### Brief
Report the number of lines in these entries that contain "Follow". Write only the number.

### Task material
::::::

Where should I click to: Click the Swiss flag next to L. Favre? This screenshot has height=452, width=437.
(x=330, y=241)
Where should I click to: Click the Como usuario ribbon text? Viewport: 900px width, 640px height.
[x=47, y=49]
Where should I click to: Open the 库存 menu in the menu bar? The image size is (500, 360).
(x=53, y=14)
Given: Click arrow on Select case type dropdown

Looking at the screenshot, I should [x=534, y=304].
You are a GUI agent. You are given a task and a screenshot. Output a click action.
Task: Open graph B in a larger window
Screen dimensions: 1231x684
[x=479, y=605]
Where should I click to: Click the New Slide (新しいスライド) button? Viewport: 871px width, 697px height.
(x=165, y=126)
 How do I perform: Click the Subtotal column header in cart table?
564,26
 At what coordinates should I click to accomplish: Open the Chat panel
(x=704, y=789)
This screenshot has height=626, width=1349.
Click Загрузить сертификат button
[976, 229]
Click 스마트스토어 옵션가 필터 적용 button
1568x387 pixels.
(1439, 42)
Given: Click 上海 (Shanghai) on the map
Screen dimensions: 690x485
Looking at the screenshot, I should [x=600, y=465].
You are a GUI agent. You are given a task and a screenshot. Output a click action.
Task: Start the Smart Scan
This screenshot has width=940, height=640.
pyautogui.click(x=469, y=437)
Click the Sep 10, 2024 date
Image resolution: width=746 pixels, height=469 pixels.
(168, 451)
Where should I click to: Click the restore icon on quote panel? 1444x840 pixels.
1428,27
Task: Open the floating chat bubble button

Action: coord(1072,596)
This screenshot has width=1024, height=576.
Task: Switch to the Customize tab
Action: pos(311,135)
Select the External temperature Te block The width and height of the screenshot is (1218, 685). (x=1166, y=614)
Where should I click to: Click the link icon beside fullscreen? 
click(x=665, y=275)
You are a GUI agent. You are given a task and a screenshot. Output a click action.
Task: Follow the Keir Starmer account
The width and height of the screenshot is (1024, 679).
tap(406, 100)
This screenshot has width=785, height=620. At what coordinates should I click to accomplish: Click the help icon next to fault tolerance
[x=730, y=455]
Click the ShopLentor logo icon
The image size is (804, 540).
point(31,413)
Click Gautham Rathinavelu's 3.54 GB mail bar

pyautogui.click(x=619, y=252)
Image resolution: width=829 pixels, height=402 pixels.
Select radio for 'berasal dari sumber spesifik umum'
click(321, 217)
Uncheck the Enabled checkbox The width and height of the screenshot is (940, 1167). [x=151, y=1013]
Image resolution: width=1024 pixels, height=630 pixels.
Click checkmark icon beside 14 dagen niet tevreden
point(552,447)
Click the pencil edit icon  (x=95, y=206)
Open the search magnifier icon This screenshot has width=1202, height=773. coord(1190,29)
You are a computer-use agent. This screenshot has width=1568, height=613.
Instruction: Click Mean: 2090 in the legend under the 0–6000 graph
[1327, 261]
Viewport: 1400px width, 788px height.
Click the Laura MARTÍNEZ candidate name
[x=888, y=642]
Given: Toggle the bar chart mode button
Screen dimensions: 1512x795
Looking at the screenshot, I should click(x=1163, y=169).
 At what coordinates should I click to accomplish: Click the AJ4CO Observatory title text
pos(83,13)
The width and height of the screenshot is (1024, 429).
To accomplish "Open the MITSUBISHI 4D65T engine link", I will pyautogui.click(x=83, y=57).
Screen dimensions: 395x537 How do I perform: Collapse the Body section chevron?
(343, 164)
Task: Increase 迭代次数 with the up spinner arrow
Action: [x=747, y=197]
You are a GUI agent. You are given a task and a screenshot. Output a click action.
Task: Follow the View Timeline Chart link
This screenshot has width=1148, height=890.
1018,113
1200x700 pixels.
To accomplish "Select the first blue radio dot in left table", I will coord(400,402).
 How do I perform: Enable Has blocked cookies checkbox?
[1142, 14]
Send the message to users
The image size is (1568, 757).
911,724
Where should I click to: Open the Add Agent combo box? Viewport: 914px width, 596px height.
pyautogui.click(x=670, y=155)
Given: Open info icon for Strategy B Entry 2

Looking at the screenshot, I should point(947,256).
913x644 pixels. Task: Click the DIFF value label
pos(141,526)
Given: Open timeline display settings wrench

::::::

### Task output
2